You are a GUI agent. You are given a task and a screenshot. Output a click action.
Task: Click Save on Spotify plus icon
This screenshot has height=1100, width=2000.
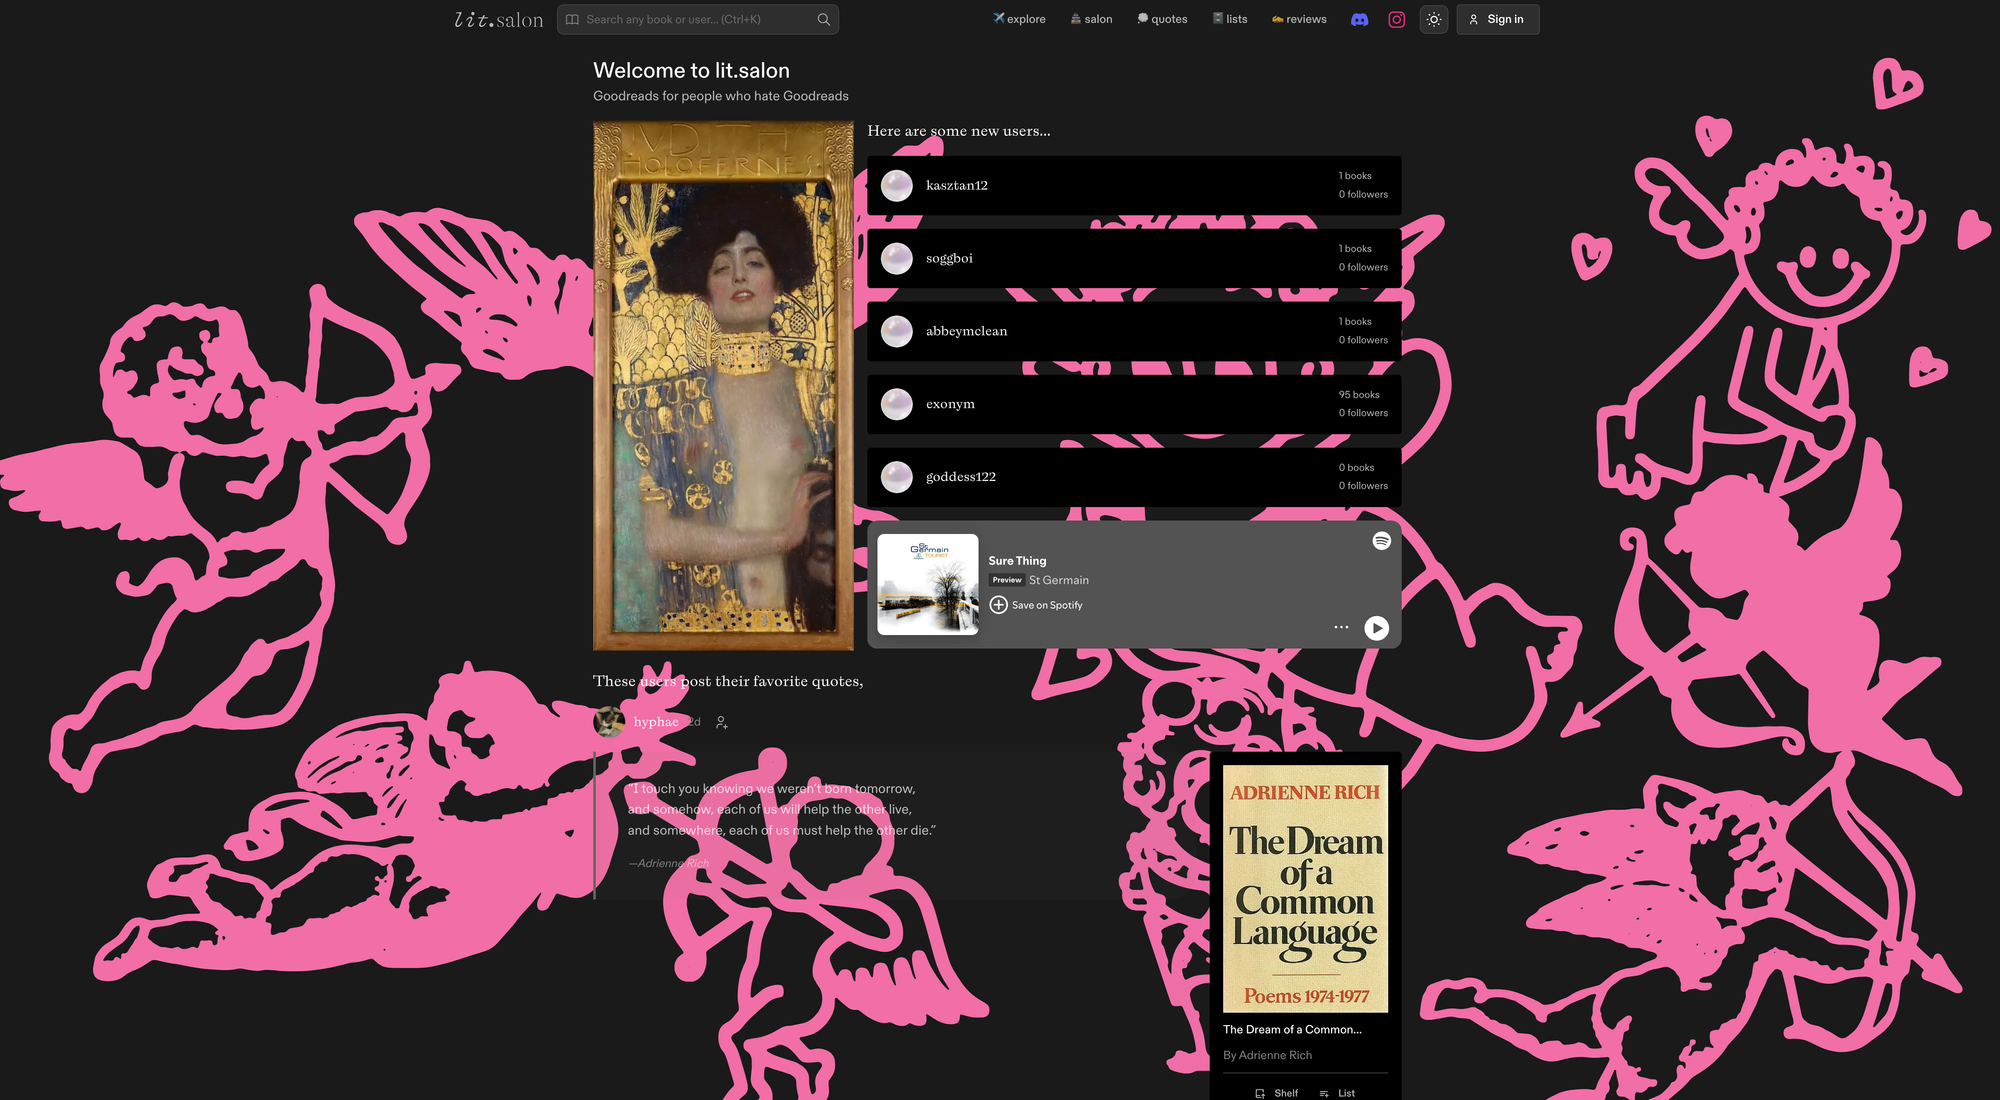click(998, 605)
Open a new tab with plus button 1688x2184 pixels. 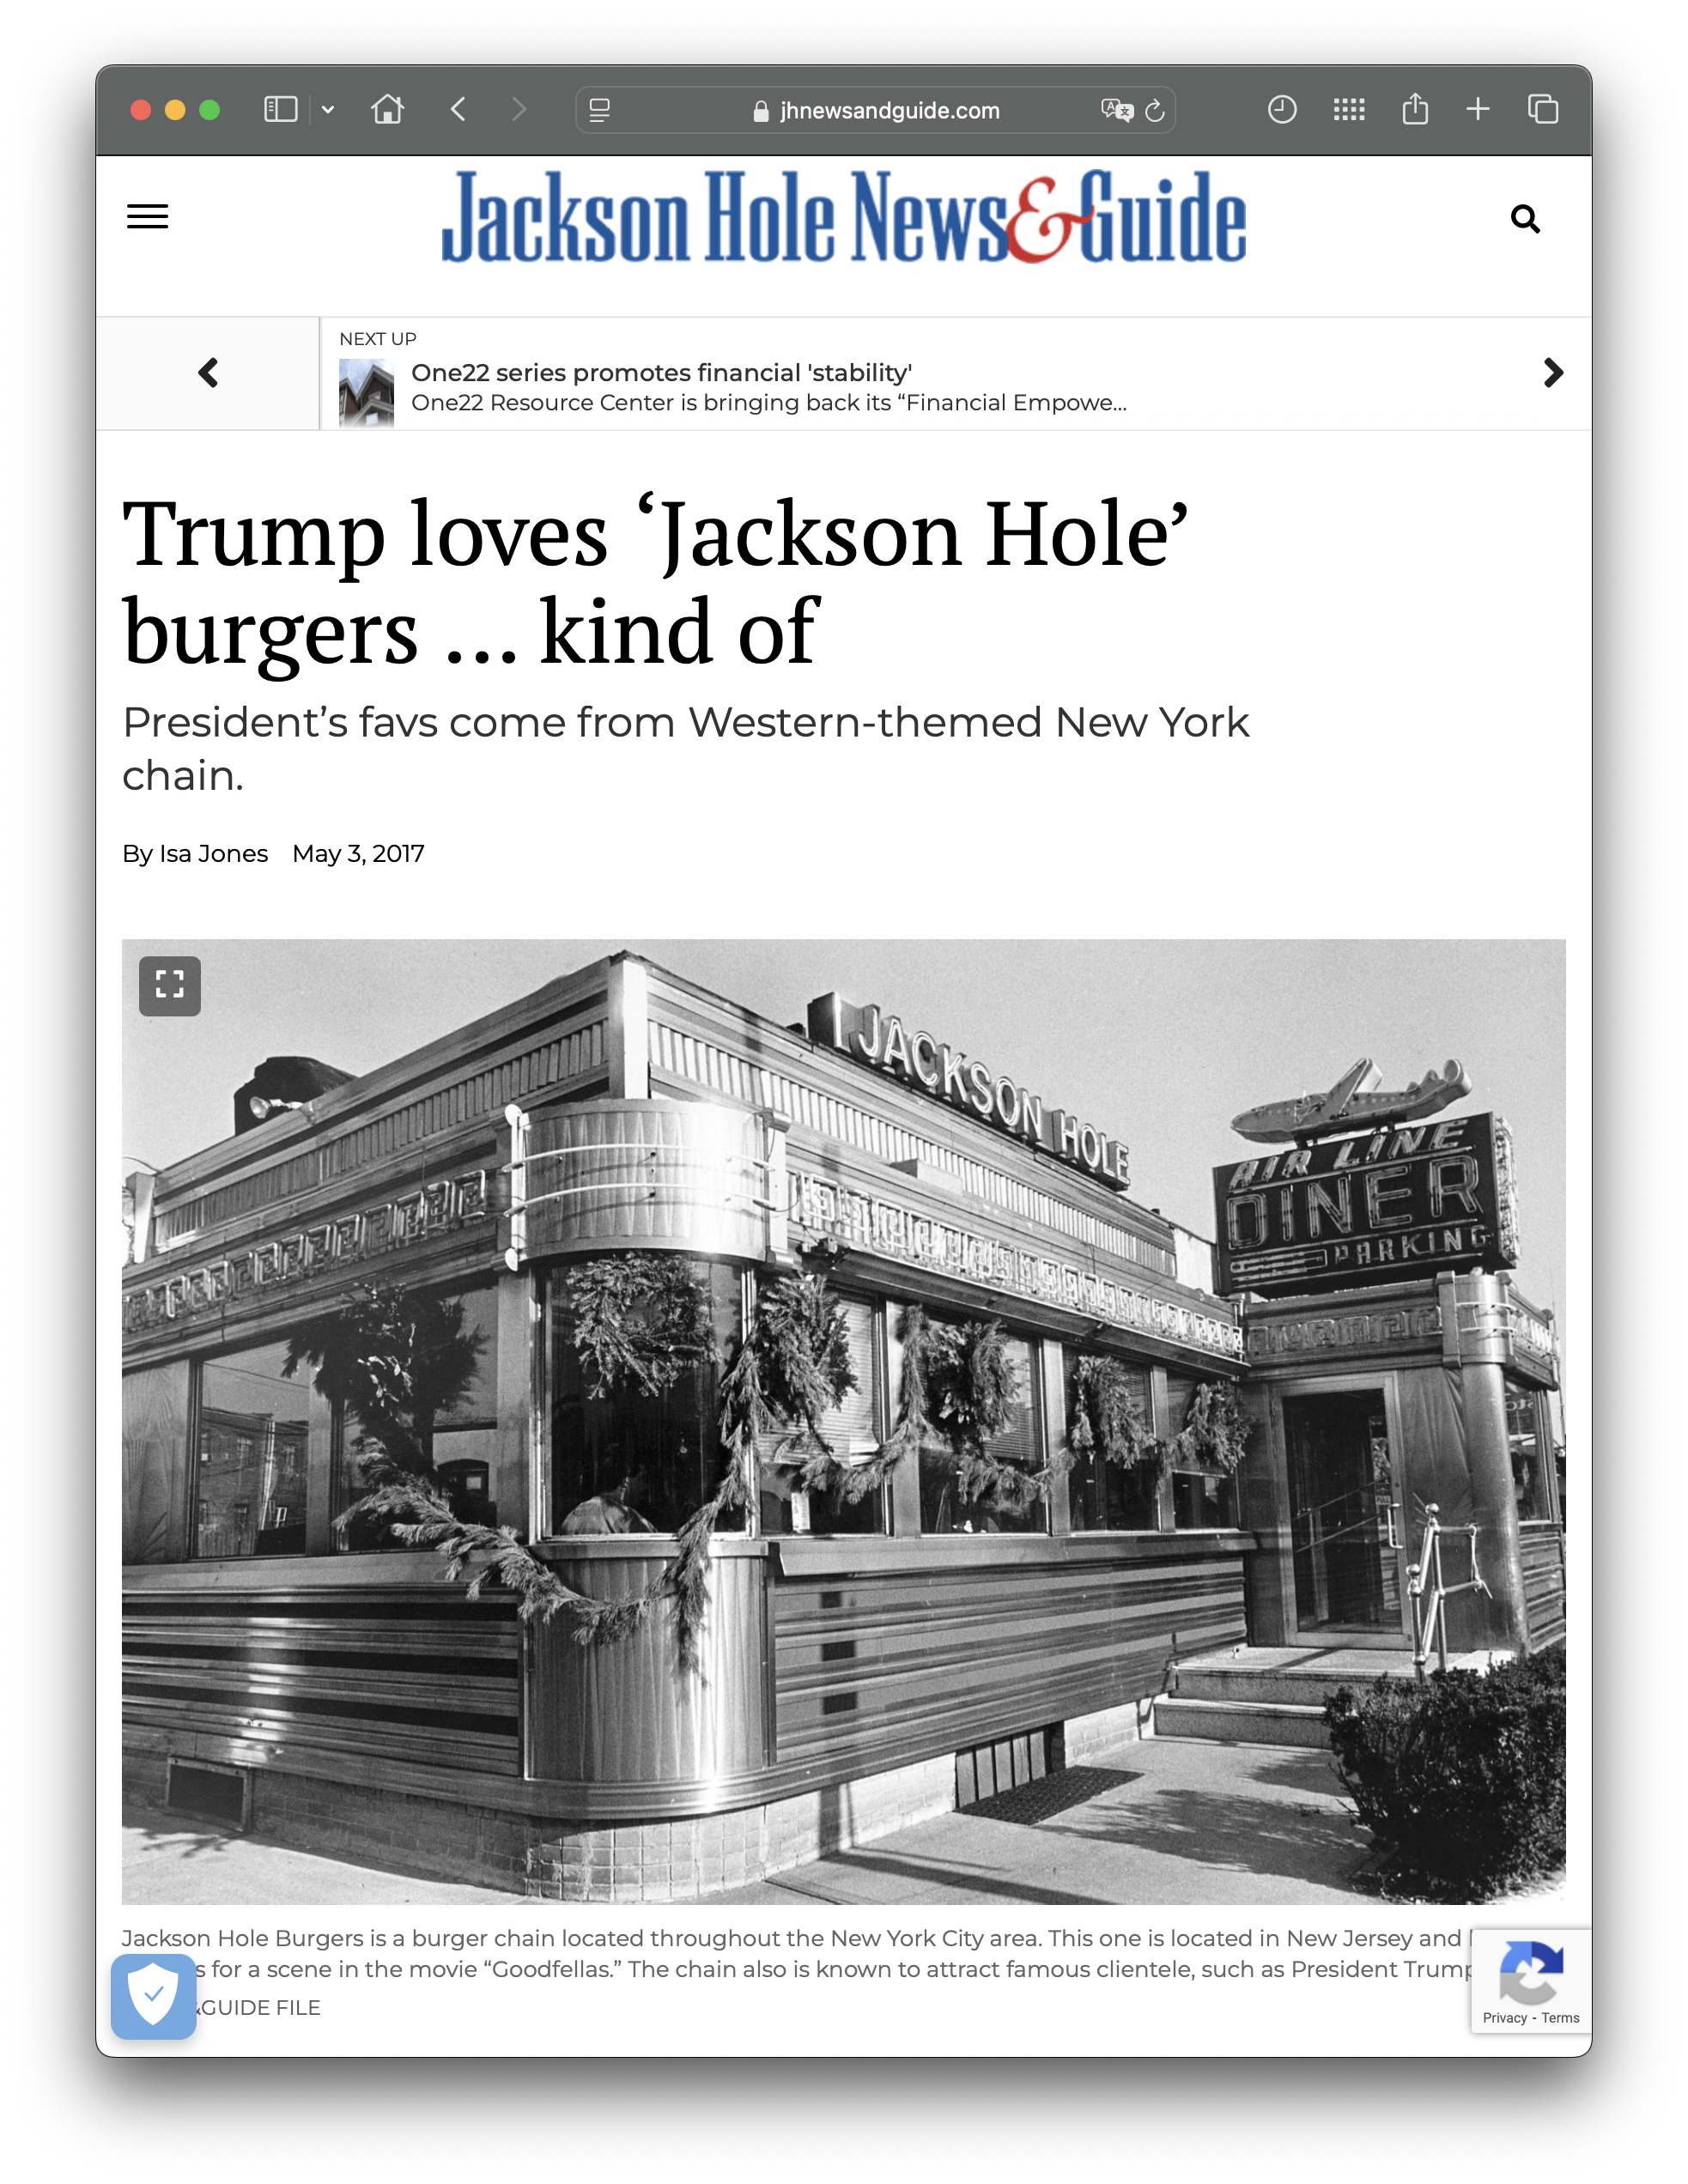pos(1477,109)
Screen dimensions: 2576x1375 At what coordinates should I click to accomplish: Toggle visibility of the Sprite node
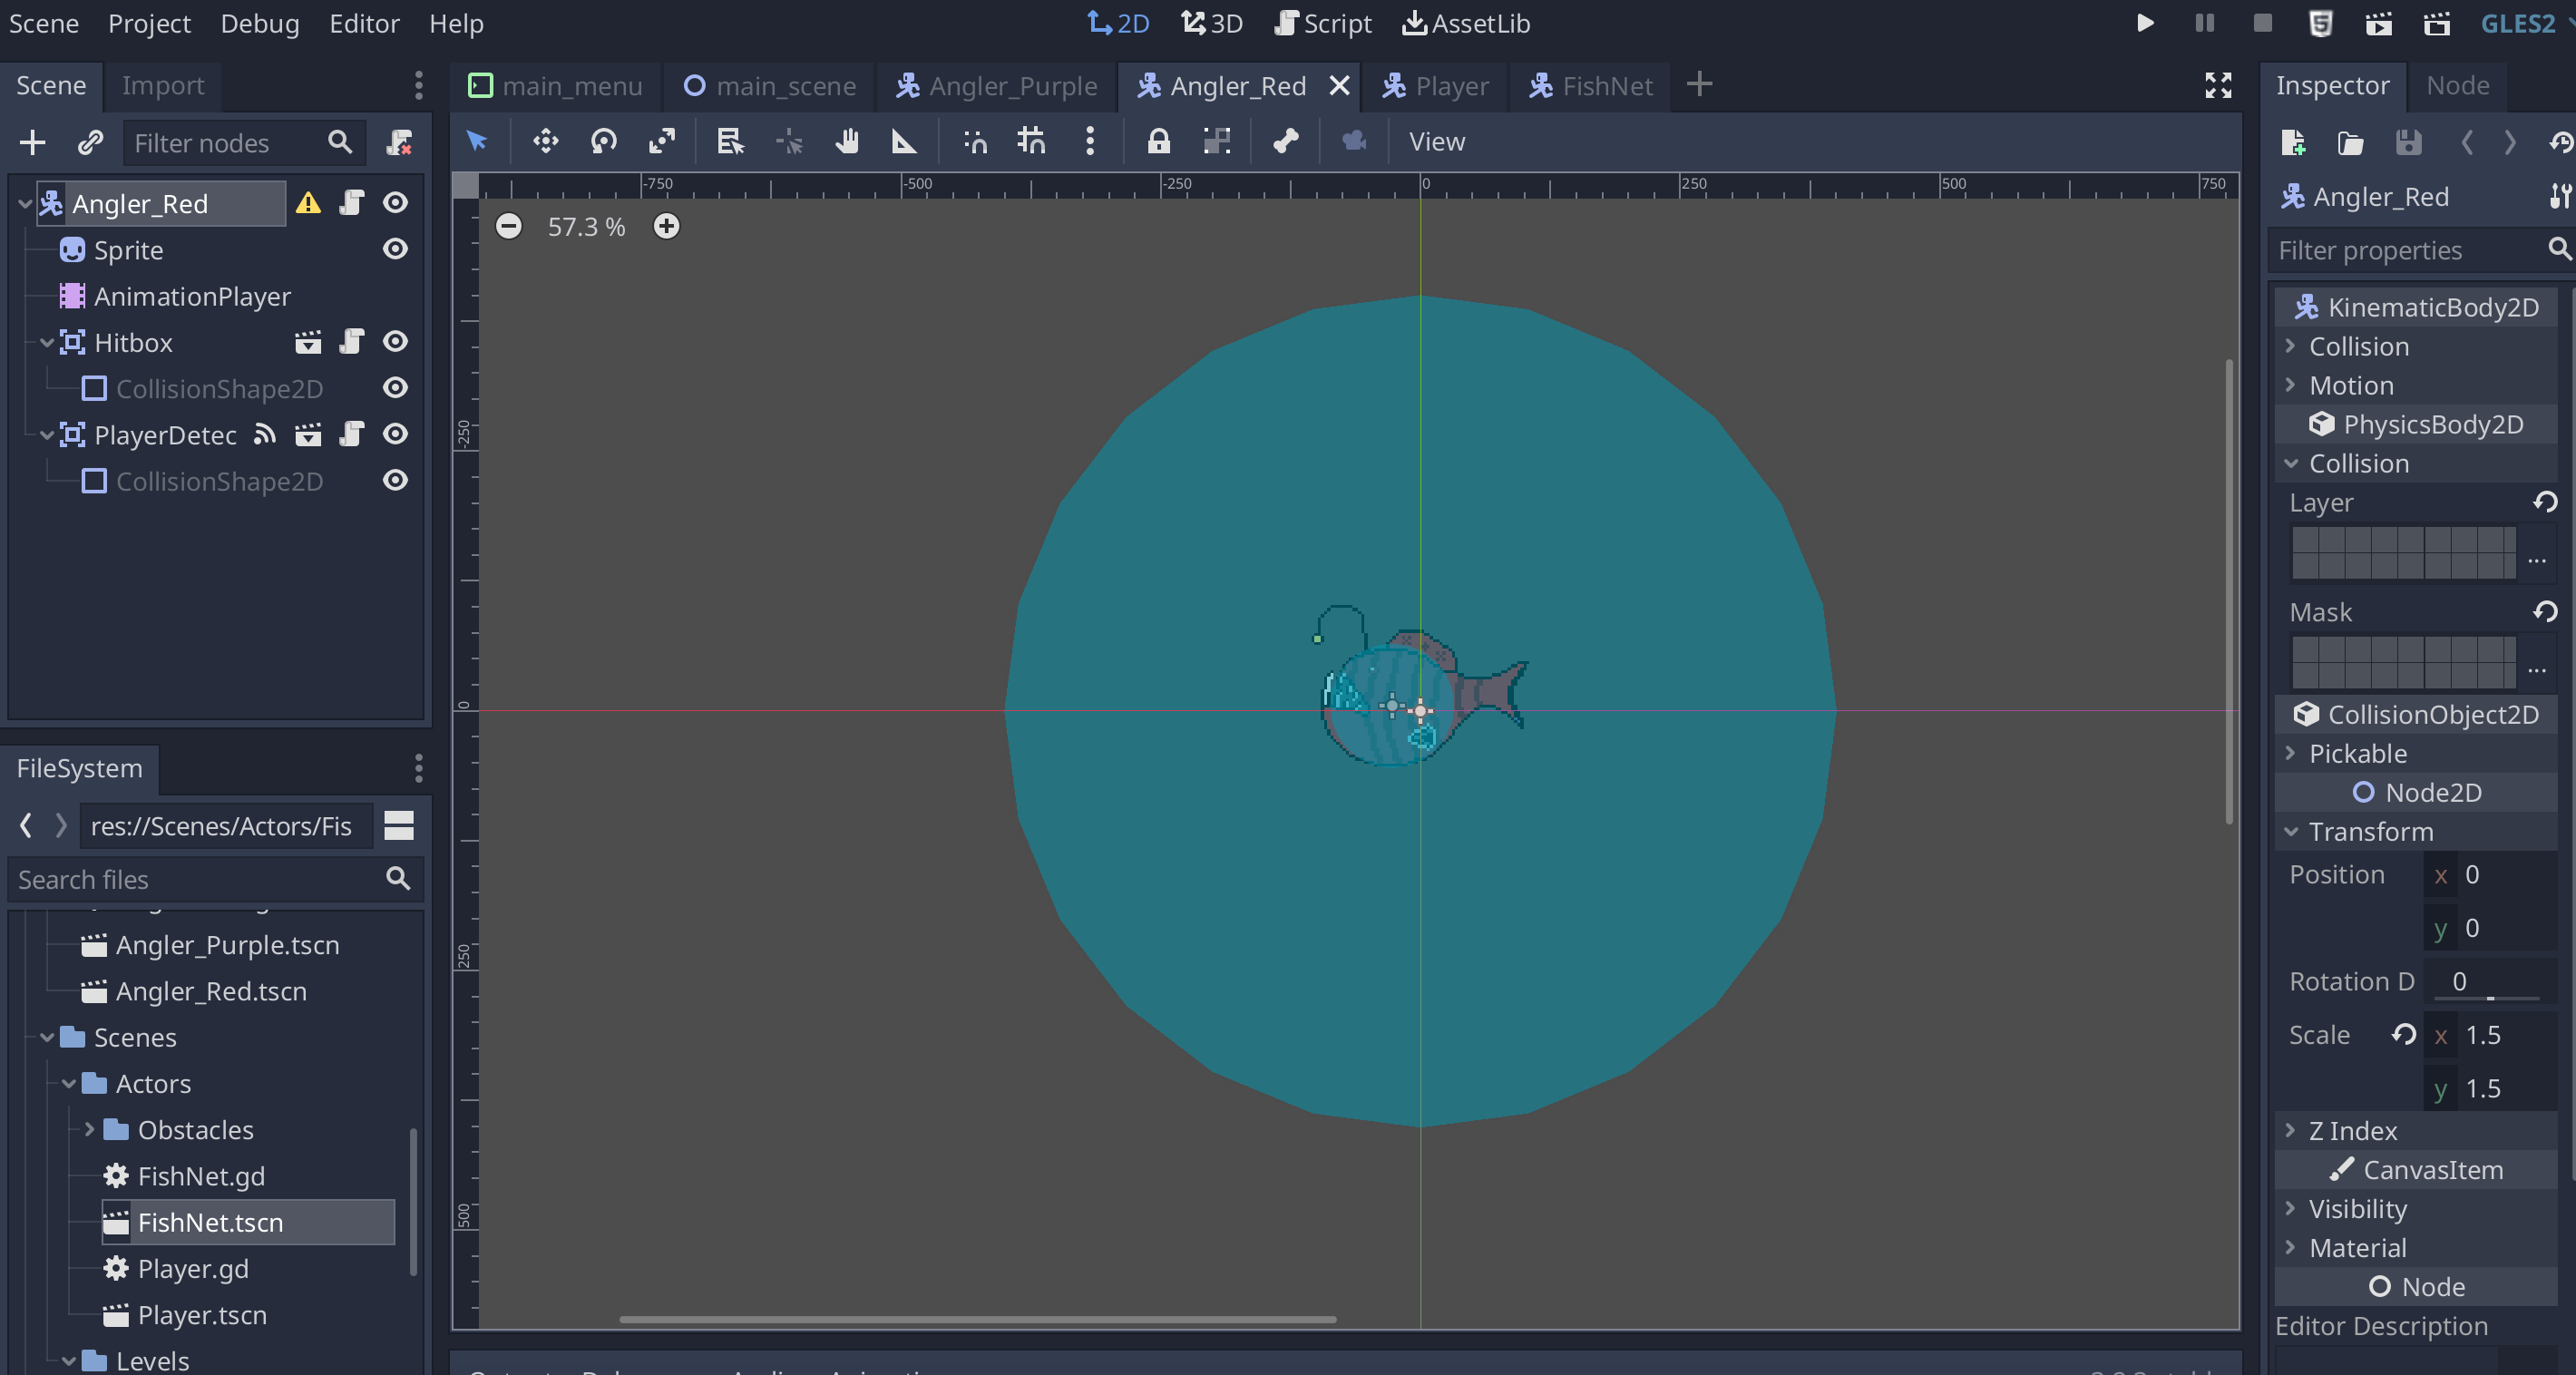(396, 249)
━━━━━━
**TASK DETAILS**
Leaving the pictures aside, copy exactly and only the lines from the one holding "Screen dimensions: 2576x1375" through the final line of the data, both ends kept.

**YOUR SOLUTION**
Screen dimensions: 2576x1375 At what coordinates should I click to accomplish: Toggle visibility of the Sprite node
(396, 249)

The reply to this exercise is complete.